▶ _WHAT THIS TASK INVOLVES_: According to the passage about Carol, why did she choose to move to Montana after her parents died?

▶ _EXERCISE PASSAGE_:
*** Begin section ***

These words, spoken at a Zoom celebration of life for the sister of a friend of mine, burned into my soul and have coursed through my heart, my mind, and my body for the last several months since I heard them.
Carol, the older sister of my friend Jerry recently died in Montana. She grew up in a loving family but struggled in her childhood with severe learning disabilities, social anxieties, and making and keeping friendships. Her high school guidance counselor told her that she was not college material. However, she persisted and earned a B.S. in Medical Sciences and worked in a hospital lab for many years.
Sometime in her 30's the struggles of life became too much and she quit her job and returned to her parents' home where she lived for many years. Soon after her parents died, she decided to move to Montana, a place she had fallen in love with and had visited numerous times.

*** End section ***

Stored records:
*** Begin section ***

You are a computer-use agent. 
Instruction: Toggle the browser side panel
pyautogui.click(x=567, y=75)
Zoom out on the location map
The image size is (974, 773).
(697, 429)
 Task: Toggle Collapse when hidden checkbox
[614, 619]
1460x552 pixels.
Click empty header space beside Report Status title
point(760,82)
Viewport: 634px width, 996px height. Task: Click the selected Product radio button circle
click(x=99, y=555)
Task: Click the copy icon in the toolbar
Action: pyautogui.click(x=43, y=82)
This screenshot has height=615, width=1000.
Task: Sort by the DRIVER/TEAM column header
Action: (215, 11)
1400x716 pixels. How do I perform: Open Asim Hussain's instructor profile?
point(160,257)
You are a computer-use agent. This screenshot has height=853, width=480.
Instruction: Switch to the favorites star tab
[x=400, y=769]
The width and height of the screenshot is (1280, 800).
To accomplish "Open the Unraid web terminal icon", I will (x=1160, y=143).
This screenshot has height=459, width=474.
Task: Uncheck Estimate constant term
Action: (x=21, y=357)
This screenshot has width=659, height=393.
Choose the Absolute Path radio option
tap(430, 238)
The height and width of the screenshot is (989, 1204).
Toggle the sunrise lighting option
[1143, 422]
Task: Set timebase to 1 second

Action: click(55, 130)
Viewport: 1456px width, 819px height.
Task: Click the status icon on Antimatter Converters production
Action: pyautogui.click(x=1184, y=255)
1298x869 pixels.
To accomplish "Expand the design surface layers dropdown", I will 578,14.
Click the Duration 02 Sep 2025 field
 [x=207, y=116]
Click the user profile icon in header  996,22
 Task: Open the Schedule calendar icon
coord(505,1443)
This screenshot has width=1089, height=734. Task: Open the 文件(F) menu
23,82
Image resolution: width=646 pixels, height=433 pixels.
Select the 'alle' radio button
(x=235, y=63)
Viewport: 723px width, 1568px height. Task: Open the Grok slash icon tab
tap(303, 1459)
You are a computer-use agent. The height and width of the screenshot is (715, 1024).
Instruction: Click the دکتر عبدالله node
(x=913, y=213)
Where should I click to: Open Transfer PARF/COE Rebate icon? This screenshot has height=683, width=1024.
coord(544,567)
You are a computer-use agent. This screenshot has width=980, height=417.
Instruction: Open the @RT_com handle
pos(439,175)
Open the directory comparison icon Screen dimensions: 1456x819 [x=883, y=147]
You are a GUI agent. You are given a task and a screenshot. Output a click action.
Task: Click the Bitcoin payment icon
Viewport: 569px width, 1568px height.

*** End section ***

▶ _EXERCISE RESULT_: She chose Montana because she had fallen in love with it and had visited it numerous times.